Kalangan Parlemen Desak Batalkan Kepesertaan BPJS Jadi Syarat Layanan Publik
Terbaru

Kalangan Parlemen Desak Batalkan Kepesertaan BPJS Jadi Syarat Layanan Publik

Instruksi Presiden No.1 Tahun 2022 tersebut dinilai bertentangan dengan hak asasi warga negara yang tengah mengalami kesulitan akibat pandemi.

Rofiq Hidayat
Bacaan 3 Menit
Gedung MPR/DPR/DPD. Foto: RES
Gedung MPR/DPR/DPD. Foto: RES

Lewat Instruksi Presiden (Inpres) No.1 Tahun 2022 tentang Optimalisasi Pelaksanaan Program Jaminan Kesehatan Nasional (JKN), pemerintah mengharuskan masyarakat yang ingin mendapatkan pelayanan publik harus aktif dalam kepesertaan Badan Penyelenggara Jaminan Sosial (BPJS) Kesehatan. Dampaknya, setiap warga negara yang hendak mendapatkan pelayanan administrasi publik harus menunjukan kepesertaan BPJS sebelum mendapat pelayanan publik tertentu. Seperti proses jual beli tanah, hingga penerbitan SIM dan SKCK.

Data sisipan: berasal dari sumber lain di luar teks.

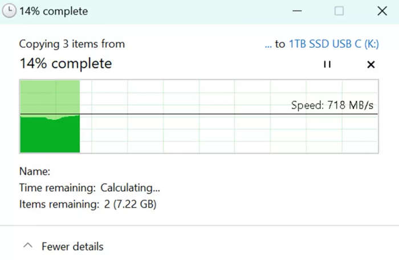The image size is (399, 260).
Task: Minimize the copy progress dialog
Action: (x=297, y=11)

Ketua Dewan Perwakilan Daerah (DPD) AA LaNyalla Mahmud Mattalitti menilai kebijakan kartu peserta BPJS Kesehatan menjadi syarat transaksi jual beli tanah, pembuatan Surat Izin Mengemudi (SIM), perpanjangan Surat Tanda Nomor Kendaraan (STNK) hingga naik haji dan umrah sangat berlebihan. Sebab, kebijakan tersebut dipandang memberatkan masyarakat secara luas.

“Kebijakan tersebut tidak rasional dan merupakan bentuk pemaksaan dari negara. Berulang kali saya sampaikan, pemerintah jangan sering membuat kebijakan yang kontroversial di tengah masa sulit rakyat akibat dampak pandemi Covid-19,” ujarnya di Komplek Gedung Parlemen, Senin (21/2/2022).

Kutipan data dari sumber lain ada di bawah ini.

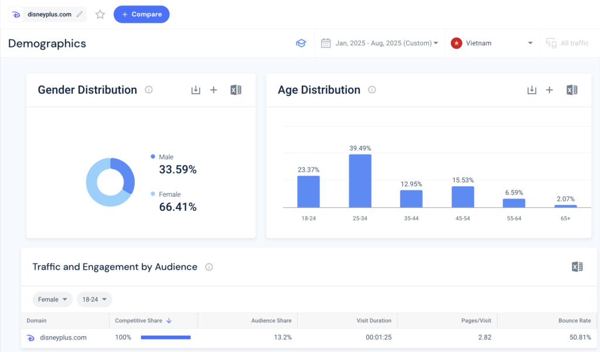The image size is (600, 352).
Task: Click the pencil edit icon beside disneyplus.com
Action: pos(80,14)
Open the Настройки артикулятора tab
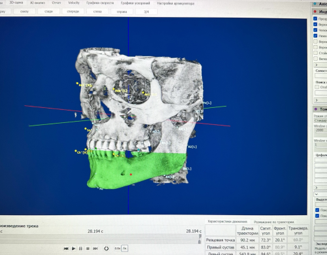Image resolution: width=327 pixels, height=255 pixels. click(175, 3)
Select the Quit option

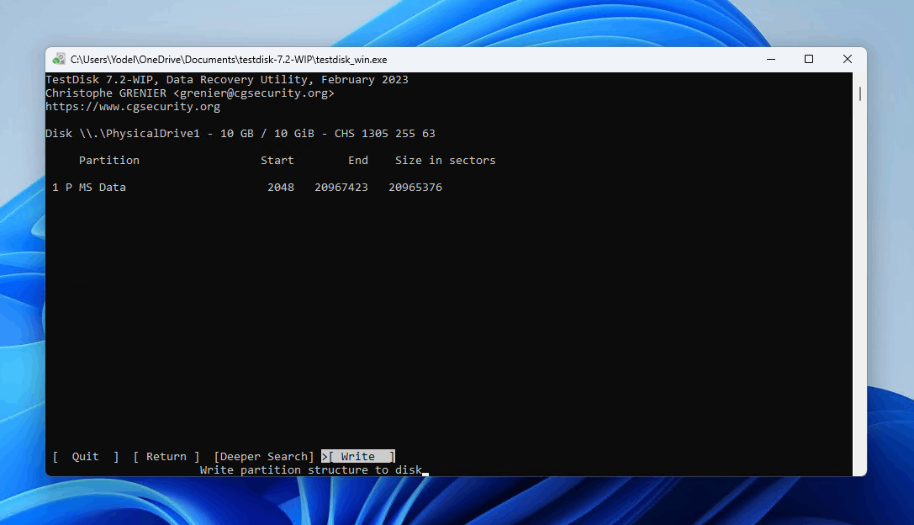[x=86, y=457]
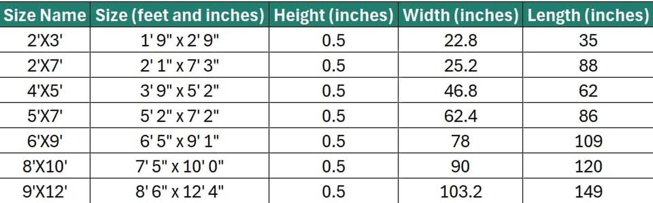Select the 8'X10' size name cell

pos(45,166)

(Baca Juga: Syarat Kepesertaan BPJS, Ada 10 Bentuk Sanksi Tidak Mendapat Layanan Publik)

Kebijakan pemerintah tersebut merujuk pada Instruksi Presiden (Inpres) No.1 Tahun 2022 tentang Optimalisasi Pelaksanaan Program Jaminan Kesehatan Nasional (JKN). Untuk itu, LaNyalla meminta Inpres No.1 Tahun 2022 yang diteken Presiden Jokowi pada 6 Januari 2022 itu dibatalkan. Sebab, aturan tersebut bertentangan dengan hak asasi warga negara.

Dia menilai bila kepesertaan BPJS Kesehatan menjadi syarat wajib setiap warga negara dan dikenakan iuran per bulannya menjadi tidak logis karena ada sebagian kelompok masyarakat yang tidak mampu membayar iuran BPJS akibat terkena Pemutusan Hubungan Kerja (PHK), usaha bangkrut, dan persoalan lainnya.

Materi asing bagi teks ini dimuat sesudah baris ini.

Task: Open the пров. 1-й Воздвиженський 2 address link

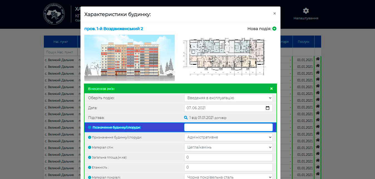Action: (114, 29)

LaNyalla memaklumi upaya pemerintah dalam mengoptimalisasi program JKN. Namun kebijakan yang dibuat tak boleh memaksa rakyat yang tengah keadaan sulit. Kebijakan pemerintah yang baik semestinya memudahkan semua urusan layanan masyarakat, bukan malah menambah beban dan kerumitan.

“Memaksa rakyat itu tidak beda dengan otoriter, seharusnya tidak boleh dilakukan di negara demokrasi kita ini,” ujar senator asal Jawa Timur itu.